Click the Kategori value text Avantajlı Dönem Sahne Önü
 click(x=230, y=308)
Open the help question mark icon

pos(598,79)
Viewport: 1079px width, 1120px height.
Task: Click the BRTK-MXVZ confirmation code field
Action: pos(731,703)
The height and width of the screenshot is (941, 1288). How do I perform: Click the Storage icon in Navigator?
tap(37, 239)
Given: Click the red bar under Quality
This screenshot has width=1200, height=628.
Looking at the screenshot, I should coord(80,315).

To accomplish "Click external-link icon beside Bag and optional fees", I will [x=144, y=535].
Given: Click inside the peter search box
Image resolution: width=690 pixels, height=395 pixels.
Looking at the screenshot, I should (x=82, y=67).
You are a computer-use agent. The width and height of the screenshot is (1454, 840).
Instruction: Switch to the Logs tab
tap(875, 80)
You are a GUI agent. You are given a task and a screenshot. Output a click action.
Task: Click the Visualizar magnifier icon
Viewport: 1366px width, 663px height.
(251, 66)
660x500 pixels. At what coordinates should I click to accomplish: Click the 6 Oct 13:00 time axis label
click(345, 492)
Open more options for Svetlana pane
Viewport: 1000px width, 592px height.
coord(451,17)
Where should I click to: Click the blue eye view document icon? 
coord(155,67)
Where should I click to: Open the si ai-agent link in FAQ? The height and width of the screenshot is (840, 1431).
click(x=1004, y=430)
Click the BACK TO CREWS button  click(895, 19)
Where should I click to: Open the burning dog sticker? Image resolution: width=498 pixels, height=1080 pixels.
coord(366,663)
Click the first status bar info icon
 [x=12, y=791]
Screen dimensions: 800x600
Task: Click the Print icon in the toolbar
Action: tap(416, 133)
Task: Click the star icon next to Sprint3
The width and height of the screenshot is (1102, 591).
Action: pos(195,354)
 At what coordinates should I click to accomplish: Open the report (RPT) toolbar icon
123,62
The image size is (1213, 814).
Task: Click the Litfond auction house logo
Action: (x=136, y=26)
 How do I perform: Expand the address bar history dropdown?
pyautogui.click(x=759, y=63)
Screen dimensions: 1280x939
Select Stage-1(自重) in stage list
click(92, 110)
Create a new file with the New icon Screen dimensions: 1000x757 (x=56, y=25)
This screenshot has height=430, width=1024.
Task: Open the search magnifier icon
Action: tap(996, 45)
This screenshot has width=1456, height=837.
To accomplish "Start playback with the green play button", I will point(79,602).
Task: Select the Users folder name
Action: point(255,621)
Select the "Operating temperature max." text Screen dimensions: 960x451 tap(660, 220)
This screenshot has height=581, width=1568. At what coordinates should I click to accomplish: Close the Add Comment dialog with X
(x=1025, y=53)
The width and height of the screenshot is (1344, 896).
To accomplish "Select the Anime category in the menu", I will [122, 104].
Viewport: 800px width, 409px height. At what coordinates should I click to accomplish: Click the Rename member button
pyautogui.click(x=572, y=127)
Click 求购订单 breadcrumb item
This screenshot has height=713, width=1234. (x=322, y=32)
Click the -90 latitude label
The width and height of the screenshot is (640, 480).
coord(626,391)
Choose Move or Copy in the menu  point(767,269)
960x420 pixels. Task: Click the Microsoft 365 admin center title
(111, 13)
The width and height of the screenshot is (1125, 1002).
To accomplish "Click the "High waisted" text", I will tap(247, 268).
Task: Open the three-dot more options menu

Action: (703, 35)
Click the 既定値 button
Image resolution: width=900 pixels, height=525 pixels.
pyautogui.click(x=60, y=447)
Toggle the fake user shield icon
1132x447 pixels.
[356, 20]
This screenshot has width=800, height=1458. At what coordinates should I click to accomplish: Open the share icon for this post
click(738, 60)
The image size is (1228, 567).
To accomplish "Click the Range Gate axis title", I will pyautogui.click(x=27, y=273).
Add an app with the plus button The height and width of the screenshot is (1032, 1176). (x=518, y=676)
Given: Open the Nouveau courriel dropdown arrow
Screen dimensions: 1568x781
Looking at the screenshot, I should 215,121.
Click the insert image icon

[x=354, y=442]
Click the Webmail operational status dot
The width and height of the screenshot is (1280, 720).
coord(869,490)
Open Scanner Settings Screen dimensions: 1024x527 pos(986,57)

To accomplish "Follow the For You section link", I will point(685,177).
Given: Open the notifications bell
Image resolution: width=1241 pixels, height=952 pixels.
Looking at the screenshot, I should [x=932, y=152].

####

◆ **Exercise directions**
All of the lines above must be returned exactly.

◆ **Written solution**
Click the Kategori value text Avantajlı Dönem Sahne Önü
 click(x=230, y=308)
Open the help question mark icon

pos(598,79)
Viewport: 1079px width, 1120px height.
Task: Click the BRTK-MXVZ confirmation code field
Action: pos(731,703)
The height and width of the screenshot is (941, 1288). How do I perform: Click the Storage icon in Navigator?
tap(37, 239)
Given: Click the red bar under Quality
This screenshot has width=1200, height=628.
Looking at the screenshot, I should coord(80,315).

To accomplish "Click external-link icon beside Bag and optional fees", I will [x=144, y=535].
Given: Click inside the peter search box
Image resolution: width=690 pixels, height=395 pixels.
Looking at the screenshot, I should (x=82, y=67).
You are a computer-use agent. The width and height of the screenshot is (1454, 840).
Instruction: Switch to the Logs tab
tap(875, 80)
You are a GUI agent. You are given a task and a screenshot. Output a click action.
Task: Click the Visualizar magnifier icon
Viewport: 1366px width, 663px height.
(251, 66)
660x500 pixels. At what coordinates should I click to accomplish: Click the 6 Oct 13:00 time axis label
click(345, 492)
Open more options for Svetlana pane
Viewport: 1000px width, 592px height.
coord(451,17)
Where should I click to: Click the blue eye view document icon? 
coord(155,67)
Where should I click to: Open the si ai-agent link in FAQ? The height and width of the screenshot is (840, 1431).
click(x=1004, y=430)
Click the BACK TO CREWS button  click(895, 19)
Where should I click to: Open the burning dog sticker? Image resolution: width=498 pixels, height=1080 pixels.
coord(366,663)
Click the first status bar info icon
 [x=12, y=791]
Screen dimensions: 800x600
Task: Click the Print icon in the toolbar
Action: tap(416, 133)
Task: Click the star icon next to Sprint3
The width and height of the screenshot is (1102, 591).
Action: pos(195,354)
 At what coordinates should I click to accomplish: Open the report (RPT) toolbar icon
123,62
The image size is (1213, 814).
Task: Click the Litfond auction house logo
Action: (x=136, y=26)
 How do I perform: Expand the address bar history dropdown?
pyautogui.click(x=759, y=63)
Screen dimensions: 1280x939
Select Stage-1(自重) in stage list
click(92, 110)
Create a new file with the New icon Screen dimensions: 1000x757 (x=56, y=25)
This screenshot has height=430, width=1024.
Task: Open the search magnifier icon
Action: tap(996, 45)
This screenshot has width=1456, height=837.
To accomplish "Start playback with the green play button", I will point(79,602).
Task: Select the Users folder name
Action: point(255,621)
Select the "Operating temperature max." text Screen dimensions: 960x451 tap(660, 220)
This screenshot has height=581, width=1568. At what coordinates should I click to accomplish: Close the Add Comment dialog with X
(x=1025, y=53)
The width and height of the screenshot is (1344, 896).
To accomplish "Select the Anime category in the menu", I will [122, 104].
Viewport: 800px width, 409px height. At what coordinates should I click to accomplish: Click the Rename member button
pyautogui.click(x=572, y=127)
Click 求购订单 breadcrumb item
This screenshot has height=713, width=1234. (x=322, y=32)
Click the -90 latitude label
The width and height of the screenshot is (640, 480).
coord(626,391)
Choose Move or Copy in the menu  point(767,269)
960x420 pixels. Task: Click the Microsoft 365 admin center title
(111, 13)
The width and height of the screenshot is (1125, 1002).
To accomplish "Click the "High waisted" text", I will tap(247, 268).
Task: Open the three-dot more options menu

Action: (703, 35)
Click the 既定値 button
Image resolution: width=900 pixels, height=525 pixels.
pyautogui.click(x=60, y=447)
Toggle the fake user shield icon
1132x447 pixels.
[356, 20]
This screenshot has width=800, height=1458. At what coordinates should I click to accomplish: Open the share icon for this post
click(738, 60)
The image size is (1228, 567).
To accomplish "Click the Range Gate axis title", I will pyautogui.click(x=27, y=273).
Add an app with the plus button The height and width of the screenshot is (1032, 1176). (x=518, y=676)
Given: Open the Nouveau courriel dropdown arrow
Screen dimensions: 1568x781
Looking at the screenshot, I should 215,121.
Click the insert image icon

[x=354, y=442]
Click the Webmail operational status dot
The width and height of the screenshot is (1280, 720).
coord(869,490)
Open Scanner Settings Screen dimensions: 1024x527 pos(986,57)

To accomplish "Follow the For You section link", I will point(685,177).
Given: Open the notifications bell
Image resolution: width=1241 pixels, height=952 pixels.
Looking at the screenshot, I should [x=932, y=152].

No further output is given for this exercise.